While most sophomores explode onto the scene from a pure eyeball test standpoint, Bryce English did so by being a primary cog on the defensive line of one of the state's most powerful programs.
"Nobody can block him one-on-one. Nobody," said DeSoto coach Claude Mathis. "He demands a double team, and a lot of times, that isn't enough.
"He's a guy that still has a lot of growing to do," Mathis said. "He's already fast. He's already quick. He's already a man among boys. But he's only going to get better. He's only a sophomore, and he had a great sophomore year."
Much of the credit for English's development should go to DeSoto defensive line coach Donald Miller. The Eagles had a highly talented roster in 2012, but Mathis said that the expectations weren't too high for a young and unproven defensive line group.
"People just think that we get these great players," Mathis said. "But we have great coaches who develop these kids. Our defensive line wasn't supposed to be that great, and I challenged our coaches. [Miller] took it to another level. They played well above what they were expected to do."
According to Mathis, Miller put in the work with English to make his young prodigy more than just a quick big body. Miller — a former member of the United States Karate Team — worked extensively with English on his hand work and his technique. And that extra effort helped English take another step forward, from a gap-jumping player to somebody who could defeat double teams with his hands as well.
"Bryce was very, very coachable," Mathis said. "He's a great kid, a very smart kid. He's been working his butt off to lose weight, to get faster and quicker. And he's become more of a leader. He's a smart kid who listens and studies the game of football."
Mathis noted that he thinks that English will be a star at the next level, and actually listed two Sooners as comparisons. The first was Tommie Harris, a former Oklahoma All-American. Mathis was coaching in the Austin area when Harris was starring in nearby Killeen. And the second was former Round Rock Stony Point product Jordan Wade, who Mathis coached against in the 2010 playoffs.
"I think that he can be that kind of a difference maker," Mathis said. "He has a long way to go. He's only going to continue to get better."
And taller. Mathis acknowledged that he heard people questioning Texas's take of English because of the defensive tackle's height — he's listed at 5-foot-10, but Mathis said he's 5-11.
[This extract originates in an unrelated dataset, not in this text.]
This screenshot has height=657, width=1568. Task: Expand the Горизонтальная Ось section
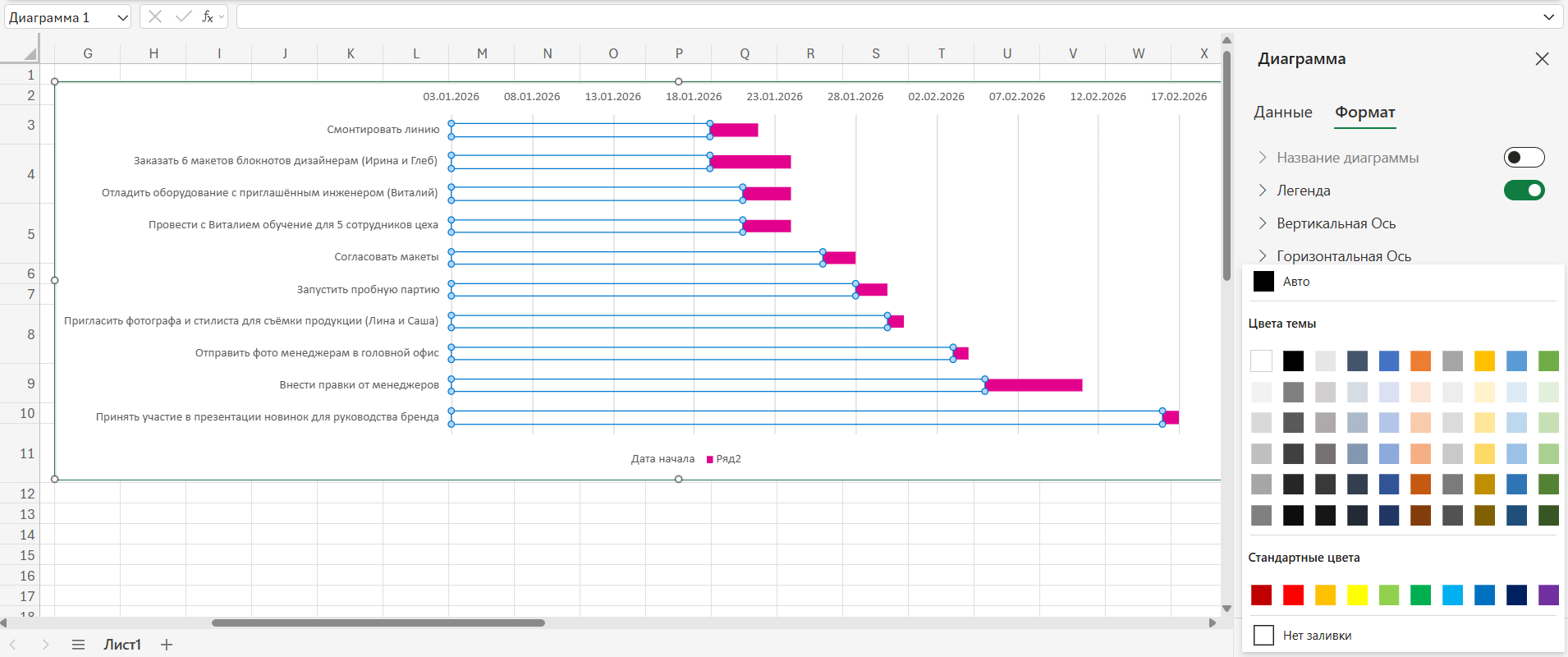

"These fans who are knocking this kid, they should just be happy that he committed," Mathis said. "He's going to grow. He's just a sophomore. He's going to be one of the top recruits across the entire nation.
"He's a great kid, and academically, he's doing well. He'll be fine there," Mathis said. "He's doing the right things in the classroom, on the field and off the field, and I'm so happy with his progress right now in the spring. He's really continued to grow."